We all gossip about co-workers, which is a way of latching onto what is emotionally wrong with them: “he’s arrogant”; “she’s so defensive”, and so on. I’m not saying this is a good thing, but it shows we’re noticing that colleagues are difficult to be around in emotional ways. We’re not saying they are bad at their jobs, we’re alluding to a problem they’re causing in the workplace because of emotional issues.

We don’t think there is anything we can do about it, so we grind along with it for decades. It’s a source of huge trouble.

Lading from the front

It’s no surprise that businesses have shied away from addressing this. It’s hard to tell a colleague that the defensive way they handle feedback is driving you mad.

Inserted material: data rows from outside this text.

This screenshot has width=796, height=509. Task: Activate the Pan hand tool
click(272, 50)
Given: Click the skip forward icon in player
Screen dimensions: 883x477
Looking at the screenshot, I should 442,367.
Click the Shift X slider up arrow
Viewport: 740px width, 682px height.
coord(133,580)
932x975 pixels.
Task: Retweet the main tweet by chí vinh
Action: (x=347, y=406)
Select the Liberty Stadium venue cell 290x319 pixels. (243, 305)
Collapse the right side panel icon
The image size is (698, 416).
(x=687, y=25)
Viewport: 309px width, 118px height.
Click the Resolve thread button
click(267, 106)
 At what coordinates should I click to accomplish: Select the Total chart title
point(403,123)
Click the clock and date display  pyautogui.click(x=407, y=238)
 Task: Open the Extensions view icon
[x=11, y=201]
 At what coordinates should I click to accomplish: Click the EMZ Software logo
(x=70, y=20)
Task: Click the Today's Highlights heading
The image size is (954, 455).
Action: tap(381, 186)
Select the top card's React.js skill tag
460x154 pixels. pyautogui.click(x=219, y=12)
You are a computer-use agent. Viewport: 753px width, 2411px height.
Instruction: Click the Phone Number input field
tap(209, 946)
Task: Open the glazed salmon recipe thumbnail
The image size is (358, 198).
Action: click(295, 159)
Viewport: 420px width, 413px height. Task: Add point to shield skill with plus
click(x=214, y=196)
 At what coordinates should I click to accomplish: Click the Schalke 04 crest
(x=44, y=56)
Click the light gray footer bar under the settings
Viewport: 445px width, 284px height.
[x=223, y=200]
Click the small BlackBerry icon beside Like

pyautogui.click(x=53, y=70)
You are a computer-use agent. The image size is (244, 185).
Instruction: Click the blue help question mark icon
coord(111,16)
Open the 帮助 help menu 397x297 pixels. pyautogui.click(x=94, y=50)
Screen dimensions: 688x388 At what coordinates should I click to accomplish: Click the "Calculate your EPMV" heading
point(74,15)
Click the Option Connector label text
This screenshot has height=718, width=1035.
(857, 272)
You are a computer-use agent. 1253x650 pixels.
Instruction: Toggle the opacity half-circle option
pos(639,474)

It’s also a very modern problem, where labour is expensive and has to be looked after carefully. Blanket professionalism, like the idea of a stiff upper lip, won’t provide the answer.

It’s possible to change culture quite quickly, as culture is just about saying “we’re committed to a process of making the workplace less noxious”. It doesn’t mean everybody is going to be lovely from day one, you’re simply signalling a commitment to changing.

To develop an emotionally mature workplace, leaders often think they have to be ‘nicer’. That's the wrong approach. It’s more about how you talk internally, moving away from over-optimistic and emotionally blank language to inviting everyone to share in their own vulnerabilities honestly.

Be aware that asking someone to change is worrying, because all change is associated with attack. In relationships, people will say “why don’t you love me as I am?”. That’s an unhelpful starting point and it’s important for office cultures to have a mood of everyone trying to improve.

Learning and growing

A great interview question to ask is “in what ways are you hard to work with?”. It’s so informative because we want recruits who have a handle on the way in which they are emotionally imperfect.

Someone who is able to identify and work on an issue they have suggests they are able to learn and grow, both professionally and emotionally.

Journey to maturity

Alongside money, skills and friendship, office life can teach you emotional maturity. Few people think “I’ve been working here for five years and I’ve become more emotionally mature”, but work, at its best, can do this. For example, you might learn to take feedback, which is valuable at work and in your relationships. Imagine what it would mean to get beyond sulking or the gloomy cynicism that guards us against trying things.

Search for the hero inside yourself

Humans are always looking for signs that we’re normal. That feeling of “what’s wrong with me?” is everyone’s reality, but we are all wearing a mask.

Remember that the version of themselves most people show is edited, but internally, you can’t edit yourself. So, you’re not as strange as you think. We’re all lovably demented and that’s fine.